Meet Boswell, the elephant who stands on his hind legs

YZ expert James H just got back from a trip to Zimbabwe, during which he travelled to Mana Pools and witnessed the amazing moment when elephant Boswell stood up on his hind legs:

Zimbabwe is a very special country, and one that has been going through a tough time. My mum is Zimbabwean, I have Zimbabwean friends, and, here at Yellow Zebra, I have Zimbabwean friends and colleagues. This means that, since I was a young lad, I’ve been kept up to speed with the goings-on.

Firstly, here’s a little background on my safari experience. I grew up on a small farm in England and my mother took me out to Africa every year to see her old backyard. She took me out into the wilder areas of Zim, and that’s where I experienced my first safaris. Normally we’d explore reserves that were off the beaten track, before heading to some of the more prestigious Southern African safari areas as I grew older.

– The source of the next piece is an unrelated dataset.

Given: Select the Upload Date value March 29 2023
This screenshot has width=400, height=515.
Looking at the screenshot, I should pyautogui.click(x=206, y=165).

I ended up moving to South Africa when I was 18. I worked on our farm in KwaZulu-Natal (near Durban, South Africa) and worked at safari camps as a camp manager. I then gained my commercial pilot’s licence and headed to the Okavango Delta, where I worked as a pilot/guide flying staff, freight, and guests into the Wilderness Safaris camps – an amazing job that allowed me to interact with guests and experience this wonderful wilderness area 24/7.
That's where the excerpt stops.